TEXT SHOWN
+++
10. The system of claim 1 , wherein the predetermined backchannel response is a catch phrase.
11. The system of claim 1 , wherein the voice stream input is processed in the Spanish language.
12. A method for providing an audible backchannel response between a voice processing system and a user, while the user is speaking a message, comprising:
digitizing the message;
monitoring the message to identify a temporal pattern of speech and non-speech time intervals based on timing therebetween;
storing said message; and
producing a backchannel response based on the identified temporal pattern of speech and non-speech time intervals if the identified temporal pattern of speech and non-speech time intervals matches a predetermined temporal pattern of speech and non-speech time intervals, said predetermined temporal pattern of speech and non-speech time intervals comprising at least one time period of speech of a first predetermined length intermixed with at least one time period of non-speech of a second predetermined length in a predetermined pattern, wherein the backchannel reponse is produced by a speech synthesis mechanism and is stored in a digitally encoded file.
13. The method of claim 12 , further comprising the step of classifying a period of speech during the speaking thereof.
14. The method of claim 13 , further comprising the step of initiating a first timer to measure the period of speech.
15. The method of claim 12 , further comprising the step of classifying a period of non-speech during the speaking thereof.
16. The method of claim 15 , further comprising the step of initiating a second timer to measure the period of non-speech.
17. The method of claim 16 , further comprising the step of comparing the measured period of non-speech to a predetermined time period of non-speech.
18. The method of claim 17 , further comprising the step of comparing the measured period of speech to a predetermined time period of speech.
19. The method of claim 18 , further comprising the step of randomly selecting the backchannel response from a plurality of predetermined responses prior to the step of producing.
20. The method of claim 19 , further comprising the step of resetting the first and second timers to a predetermined basetime respectively.
21. The method of claim 12 , wherein the voice processing system is located in a telecommunications network.
22. The method of claim 12 , further comprising the step of identifying the language of the user using a computational linguistical method.
23. The method of claim 12 , wherein the voice processing system is a voice mail system.
24. The method of claim 12 , wherein the voice processing system is a voice transcription device.
+++
DATA SUPPLIED
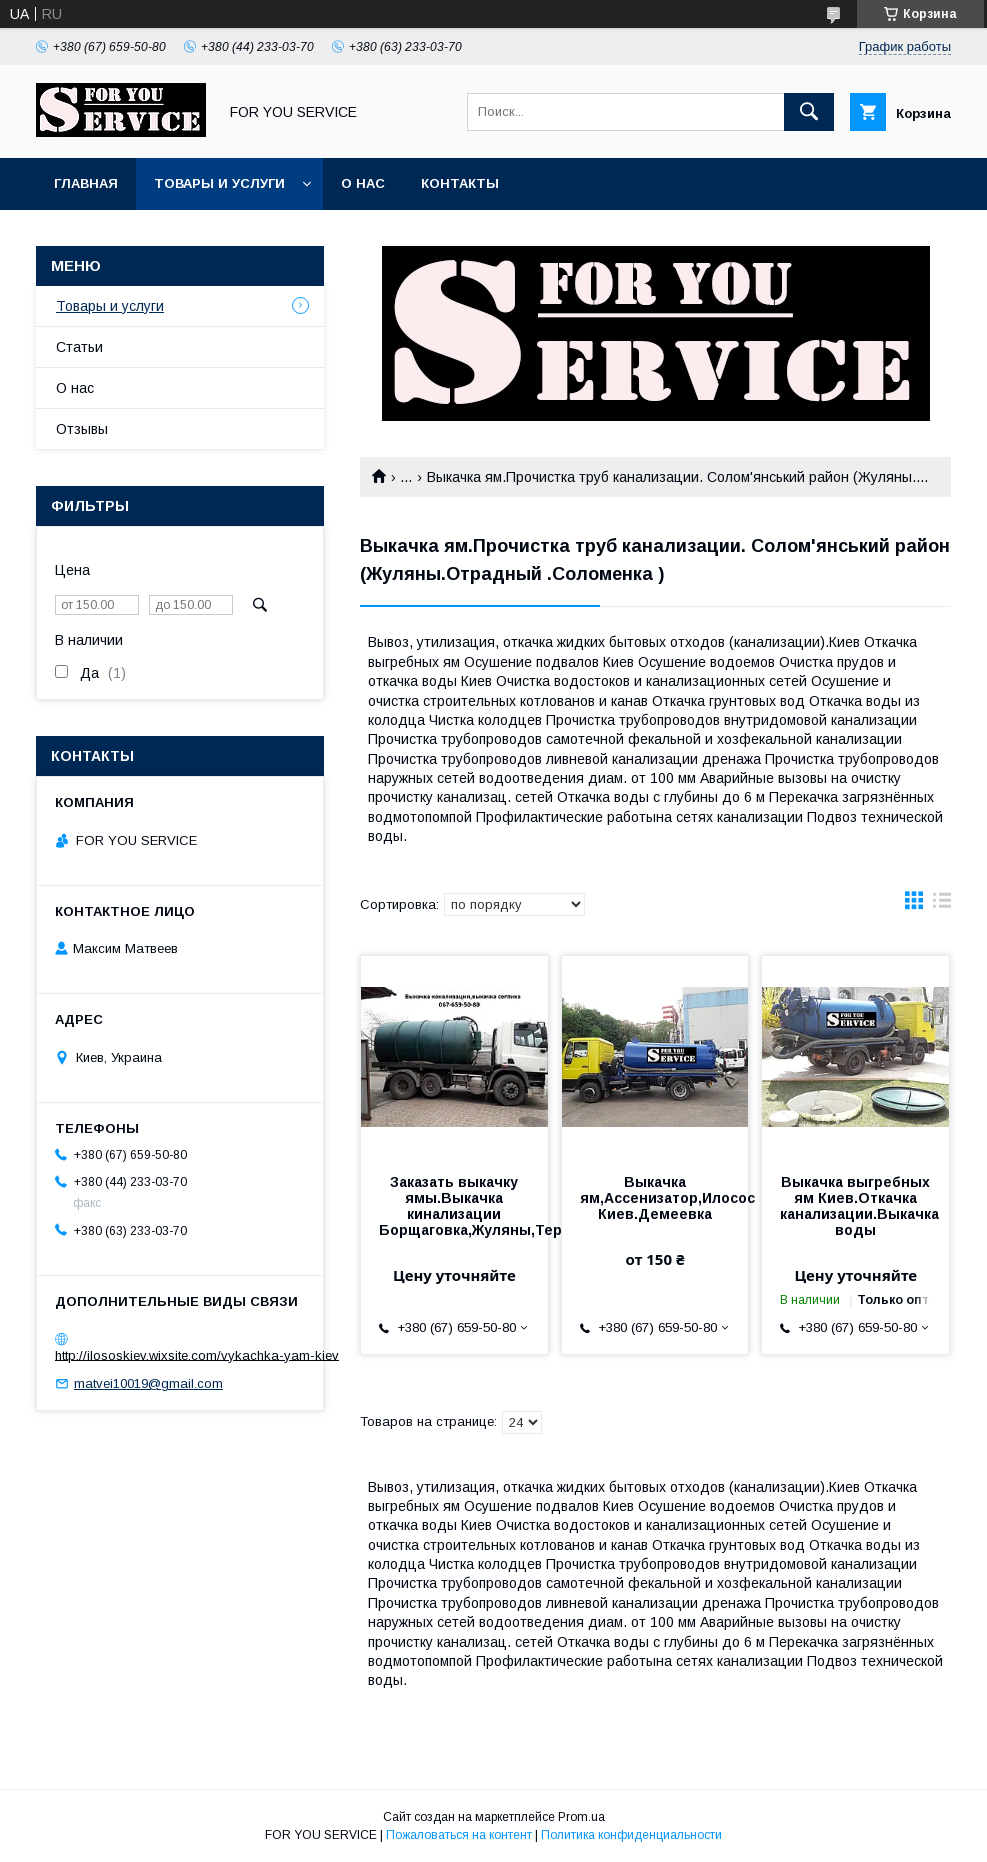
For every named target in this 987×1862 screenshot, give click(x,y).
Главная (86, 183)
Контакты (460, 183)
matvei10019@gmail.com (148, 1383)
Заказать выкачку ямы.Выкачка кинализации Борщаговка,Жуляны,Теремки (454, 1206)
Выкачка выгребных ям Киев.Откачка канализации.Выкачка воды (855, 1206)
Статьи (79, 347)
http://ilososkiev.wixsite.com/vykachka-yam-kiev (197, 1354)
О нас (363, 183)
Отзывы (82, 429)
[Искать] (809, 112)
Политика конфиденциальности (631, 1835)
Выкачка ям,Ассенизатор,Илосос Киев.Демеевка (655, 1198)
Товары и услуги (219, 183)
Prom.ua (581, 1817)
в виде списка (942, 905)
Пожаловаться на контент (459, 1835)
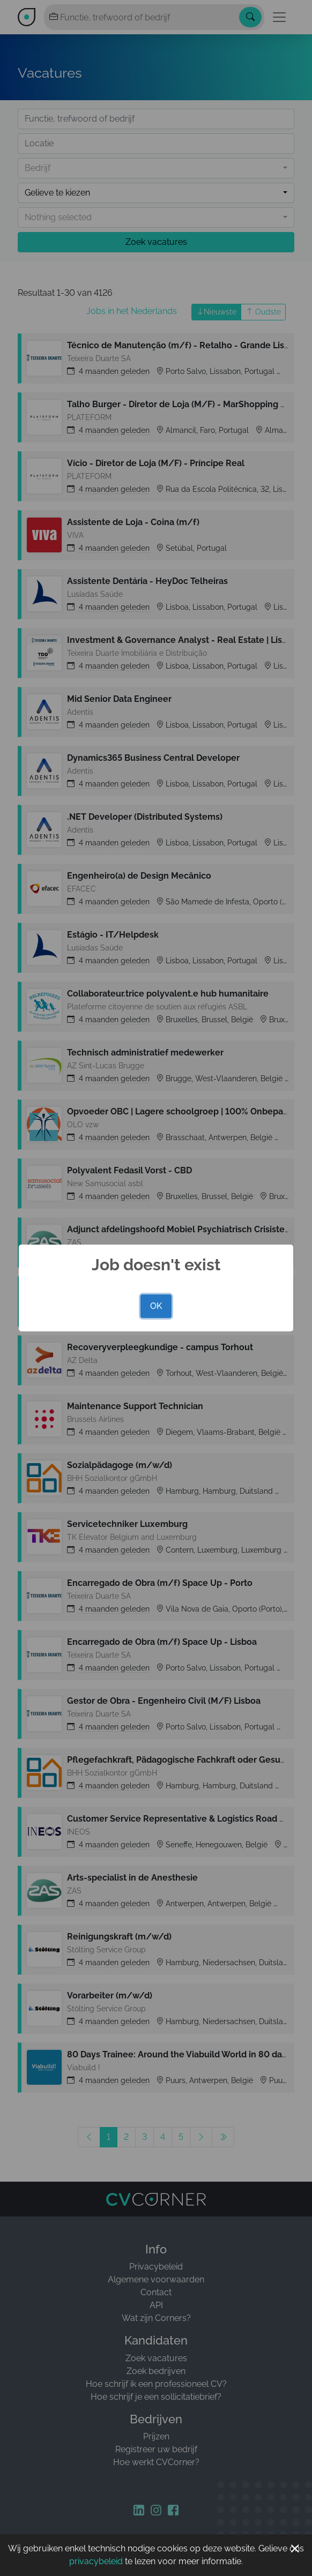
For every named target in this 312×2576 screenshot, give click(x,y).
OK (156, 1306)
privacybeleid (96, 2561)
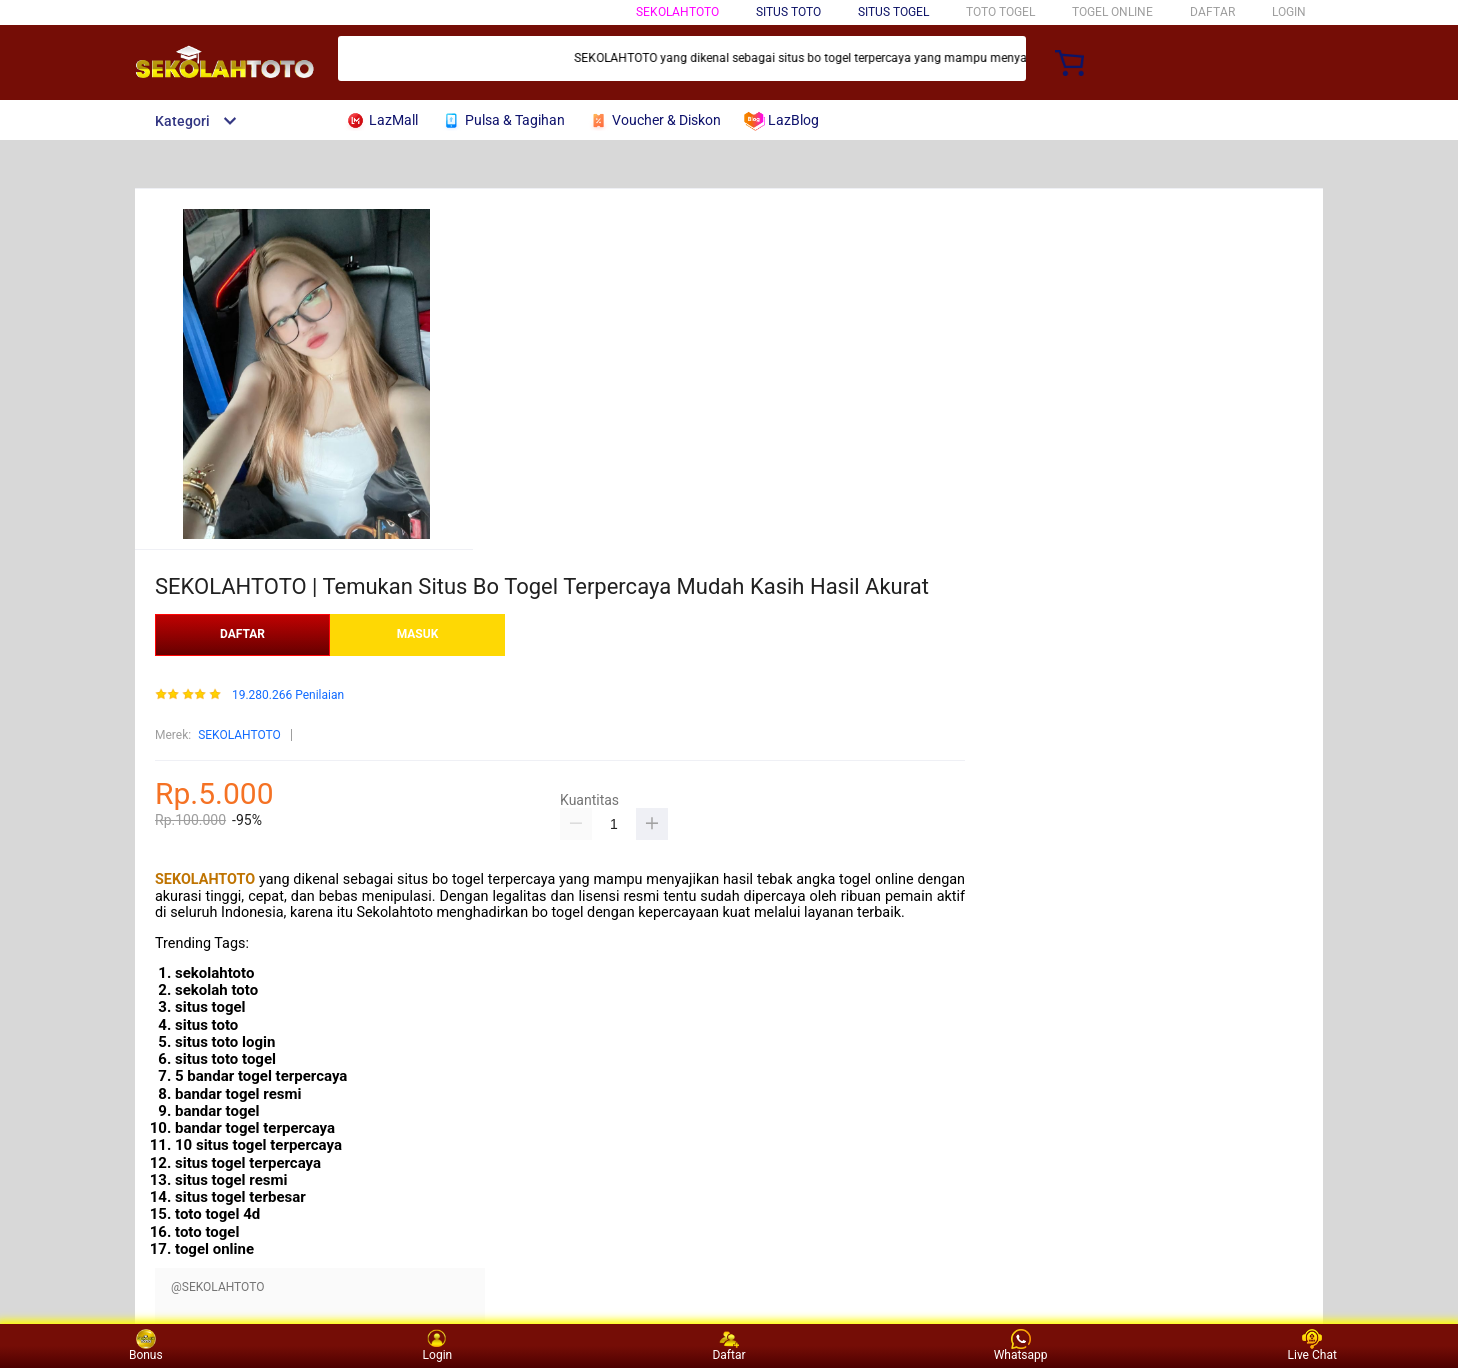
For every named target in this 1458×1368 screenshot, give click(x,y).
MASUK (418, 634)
+++
GIVEN TASK 1
In the patent claims on backchannel responses, what kind of voice processing system does claim 23 specify?
GIVEN TASK 2
Extend the patent claims on backchannel responses past claim 24, where they stop.

WRITTEN REPLY 1
A voice mail system.

WRITTEN REPLY 2
25. An audible user interface for a telecommunication device, comprising:
digitizing an audio message;
a speech processor for processing the audio message from a calling party in the telecommunication device as a temporal pattern of speech and silence frames while said audio message is recorded to a called party;
a preset backchannel response stored in a memory; and
a control circuitry being responsive to a said temporal pattern of speech and silence frames for generating the preset backchannel response in audible form to the calling party if the identified temporal pattern of speech and non-speech time intervals matches a predetermined temporal pattern of speech and silence frames matches a predetermined temporal pattern of speech and silence frames, said predetermined temporal pattern of speech and silence frames comprising at least one time period of speech of a first predetermined length intermixed with at least one time period of silence of a second predetermined length in a predetermined pattern, wherein the preset backchannel reponse is produced by a speech synthesis mechanism and is stored in a digitally encoded file.
26. The user interface of claim 25 , wherein the control circuitry includes a timer for determining a time period of the speech frame and a time period of the silence frame.
27. The user interface of claim 26 , wherein the control circuitry responsively compares the respective time periods of the speech and silence frames to the predetermined the pattern of the speech and silence frames.
28. The user interface of claim 27 , wherein the predetermined pattern of speech and silence time period is at least five seconds of speech intermixed with less than one-half second of silence followed by at least one-half second of silence.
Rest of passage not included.